The discussion of the issue, which touches on sexuality even if indirectly, is still taboo in certain circles of the religious-Zionist community, and viewed as something that could arouse forbidden passions. But Berkovich says that society is becoming increasingly open. His goal is to make men recognize their equal responsibility in creating life, and thus deepen their family values.

Man is measured not only in relation to himself, but also – perhaps mainly – by his relations with the other sex. Yael and Ari Lev Or, relationship coaches, have come to teach a woman how to be “an Israeli lady.” What does that mean? “To train a woman to awaken the hidden masculinity of the man she is dating." There is only one man here, compared to Berkovich's 15, and only here because of his wife, who painstakingly writes every piece of advice down, hoping to spread the word in one of the NGO’s 15 branches.

Yael prides herself on the 350 couples she and her husband have married – one of the more recent ones after just three weeks of courting. When Ari asks the women what the man’s role is, he receives a volley of answers – “to help,” “to support,” “to provide,” “to give security.” When he asks what the woman’s role is, he only hears “to be a woman."

“You see,” says Yael, “they know what a man should do but not so much what their job is.” The comment evokes peals of laughter, but fits in with the lecture’s theme. If the question of whether men's roles have changed was posed in that auditorium of the Shalva Center, then at least within the relationship between them, the man remains a man and the woman remains a woman.

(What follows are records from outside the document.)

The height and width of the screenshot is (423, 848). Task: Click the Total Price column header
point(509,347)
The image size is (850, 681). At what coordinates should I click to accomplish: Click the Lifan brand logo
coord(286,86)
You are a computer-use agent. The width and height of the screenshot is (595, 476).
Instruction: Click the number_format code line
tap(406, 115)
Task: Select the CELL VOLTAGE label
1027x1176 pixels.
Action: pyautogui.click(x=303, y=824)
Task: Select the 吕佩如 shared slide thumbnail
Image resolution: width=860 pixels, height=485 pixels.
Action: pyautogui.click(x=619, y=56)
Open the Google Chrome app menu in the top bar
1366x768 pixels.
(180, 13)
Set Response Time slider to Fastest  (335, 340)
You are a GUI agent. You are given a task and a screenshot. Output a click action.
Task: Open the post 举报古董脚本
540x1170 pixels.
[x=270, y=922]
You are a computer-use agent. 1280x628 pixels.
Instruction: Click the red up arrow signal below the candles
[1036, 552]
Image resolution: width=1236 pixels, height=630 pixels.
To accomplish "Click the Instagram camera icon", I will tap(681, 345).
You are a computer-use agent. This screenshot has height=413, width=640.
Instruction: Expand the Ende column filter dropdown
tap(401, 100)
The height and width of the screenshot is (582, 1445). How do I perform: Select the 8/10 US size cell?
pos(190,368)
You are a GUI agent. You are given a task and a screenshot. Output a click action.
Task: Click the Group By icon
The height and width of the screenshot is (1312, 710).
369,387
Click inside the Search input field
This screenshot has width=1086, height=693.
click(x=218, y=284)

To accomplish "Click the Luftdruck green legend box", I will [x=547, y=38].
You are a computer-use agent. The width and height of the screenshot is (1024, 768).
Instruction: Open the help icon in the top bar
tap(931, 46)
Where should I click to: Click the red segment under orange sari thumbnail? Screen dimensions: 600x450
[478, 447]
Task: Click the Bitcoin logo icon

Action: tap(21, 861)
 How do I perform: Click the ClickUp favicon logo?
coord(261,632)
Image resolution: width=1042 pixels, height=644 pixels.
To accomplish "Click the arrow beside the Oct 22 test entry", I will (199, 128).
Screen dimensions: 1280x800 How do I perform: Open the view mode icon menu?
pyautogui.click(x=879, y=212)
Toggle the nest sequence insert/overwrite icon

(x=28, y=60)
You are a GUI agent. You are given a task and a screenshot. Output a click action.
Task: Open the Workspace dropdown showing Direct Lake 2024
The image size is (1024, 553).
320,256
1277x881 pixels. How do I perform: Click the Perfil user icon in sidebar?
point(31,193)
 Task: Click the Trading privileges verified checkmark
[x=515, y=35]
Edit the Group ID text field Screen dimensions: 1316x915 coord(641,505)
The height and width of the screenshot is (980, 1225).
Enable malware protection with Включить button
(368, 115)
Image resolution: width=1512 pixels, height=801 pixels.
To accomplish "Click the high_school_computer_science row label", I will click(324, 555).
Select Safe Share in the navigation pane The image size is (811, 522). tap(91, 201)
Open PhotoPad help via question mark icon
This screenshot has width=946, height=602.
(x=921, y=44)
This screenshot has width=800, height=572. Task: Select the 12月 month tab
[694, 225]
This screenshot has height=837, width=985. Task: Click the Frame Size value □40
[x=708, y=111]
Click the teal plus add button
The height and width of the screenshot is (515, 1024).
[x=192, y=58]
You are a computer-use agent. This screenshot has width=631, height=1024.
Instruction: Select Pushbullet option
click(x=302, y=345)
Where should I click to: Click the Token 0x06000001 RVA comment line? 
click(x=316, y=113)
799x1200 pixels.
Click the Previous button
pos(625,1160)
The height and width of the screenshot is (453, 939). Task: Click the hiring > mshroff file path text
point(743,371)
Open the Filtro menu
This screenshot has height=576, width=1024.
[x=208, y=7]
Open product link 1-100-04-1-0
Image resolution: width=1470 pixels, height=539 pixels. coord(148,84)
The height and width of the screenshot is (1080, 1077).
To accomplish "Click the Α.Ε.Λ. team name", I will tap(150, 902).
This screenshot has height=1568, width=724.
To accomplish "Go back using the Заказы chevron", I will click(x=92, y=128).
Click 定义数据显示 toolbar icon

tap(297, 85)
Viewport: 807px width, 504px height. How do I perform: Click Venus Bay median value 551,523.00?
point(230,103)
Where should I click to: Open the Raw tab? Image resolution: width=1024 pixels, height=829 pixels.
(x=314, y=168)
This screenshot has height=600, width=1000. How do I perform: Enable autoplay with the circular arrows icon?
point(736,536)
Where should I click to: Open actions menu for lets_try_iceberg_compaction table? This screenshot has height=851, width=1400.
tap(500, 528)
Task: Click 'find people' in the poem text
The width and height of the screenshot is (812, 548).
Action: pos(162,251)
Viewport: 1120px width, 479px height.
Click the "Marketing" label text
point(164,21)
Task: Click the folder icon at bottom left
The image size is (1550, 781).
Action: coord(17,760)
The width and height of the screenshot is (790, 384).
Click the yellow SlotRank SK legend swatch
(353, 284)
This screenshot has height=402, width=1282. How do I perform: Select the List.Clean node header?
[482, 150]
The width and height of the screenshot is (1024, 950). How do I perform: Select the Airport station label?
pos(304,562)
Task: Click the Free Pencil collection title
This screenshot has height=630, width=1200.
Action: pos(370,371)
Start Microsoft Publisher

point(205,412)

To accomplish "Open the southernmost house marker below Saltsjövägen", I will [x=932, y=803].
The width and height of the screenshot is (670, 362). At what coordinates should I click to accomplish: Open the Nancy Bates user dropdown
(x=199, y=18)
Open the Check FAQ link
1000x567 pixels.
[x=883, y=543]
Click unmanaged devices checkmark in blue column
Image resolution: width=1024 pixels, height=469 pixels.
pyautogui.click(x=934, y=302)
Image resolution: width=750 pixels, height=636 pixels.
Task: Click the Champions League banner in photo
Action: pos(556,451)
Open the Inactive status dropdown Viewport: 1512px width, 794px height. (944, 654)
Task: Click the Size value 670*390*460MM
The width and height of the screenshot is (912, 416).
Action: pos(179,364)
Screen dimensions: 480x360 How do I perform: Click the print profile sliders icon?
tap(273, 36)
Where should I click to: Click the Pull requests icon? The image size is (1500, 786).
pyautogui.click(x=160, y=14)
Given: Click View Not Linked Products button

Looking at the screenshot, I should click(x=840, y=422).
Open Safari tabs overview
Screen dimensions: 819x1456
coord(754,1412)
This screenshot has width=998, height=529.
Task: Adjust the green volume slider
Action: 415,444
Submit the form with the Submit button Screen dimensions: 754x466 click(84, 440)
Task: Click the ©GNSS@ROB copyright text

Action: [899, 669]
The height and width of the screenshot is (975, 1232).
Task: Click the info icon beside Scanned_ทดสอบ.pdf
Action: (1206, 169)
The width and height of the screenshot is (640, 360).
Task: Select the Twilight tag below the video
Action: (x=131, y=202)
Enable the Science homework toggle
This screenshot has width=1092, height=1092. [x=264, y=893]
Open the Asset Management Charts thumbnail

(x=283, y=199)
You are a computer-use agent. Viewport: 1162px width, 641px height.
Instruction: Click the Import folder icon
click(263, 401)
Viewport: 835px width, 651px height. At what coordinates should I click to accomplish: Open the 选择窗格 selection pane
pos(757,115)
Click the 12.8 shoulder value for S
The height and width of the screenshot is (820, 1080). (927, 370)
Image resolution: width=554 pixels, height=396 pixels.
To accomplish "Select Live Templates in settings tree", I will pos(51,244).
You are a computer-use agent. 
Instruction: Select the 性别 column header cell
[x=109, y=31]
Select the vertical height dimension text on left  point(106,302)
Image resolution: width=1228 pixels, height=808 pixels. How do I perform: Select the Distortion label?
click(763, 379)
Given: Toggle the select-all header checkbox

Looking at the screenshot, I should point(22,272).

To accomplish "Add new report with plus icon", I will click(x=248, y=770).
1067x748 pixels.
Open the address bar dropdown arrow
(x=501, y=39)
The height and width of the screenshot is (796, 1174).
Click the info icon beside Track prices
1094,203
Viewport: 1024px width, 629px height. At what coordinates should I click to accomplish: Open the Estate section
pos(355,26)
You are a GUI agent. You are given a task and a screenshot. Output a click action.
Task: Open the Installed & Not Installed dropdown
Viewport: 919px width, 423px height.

Under the guise of practical advice, gender is flattened out to its thinnest. The man is the conqueror, so the woman’s way to him consists of presenting problems he can solve, “dropping a handkerchief,” distributing medals and the like. Women are advised to preserve feminine mannerisms even when they throw out the garbage, because you never know who's watching and what they might see.

Through a pentagon with five vertices labeled "adult," "parent," "child," "woman" and "man," the lecturers tell the participants of a sort of mapping they did for a female army officer, in which they found her feminine side to be “weak.” They describe how they trained her to develop her “womanly aspects” and suggested ways to bring her femininity to an environment as masculine as the military. What were once shouting matches with a commander became calmer relations the moment she expressed a lack of knowledge – he started offering her help. “The power of fragility,” Yael calls it.

The conference ends with a conversation between Dr. Gilad Landau and Rabbi Lior Engelman, who came to prove that “men can talk for hours,” and discuss the friction between postmodernism and religious society. “Today, reality is different,” says Engelman. “And the challenge is to understand how I, as a man, see my place in the world, when the world is shifting." He urges people to talk about everything, even on men’s contemporary place, because “things we don’t talk about maintain stereotypes, and in the end they say the man is a failure, the woman is right and the father is deficient."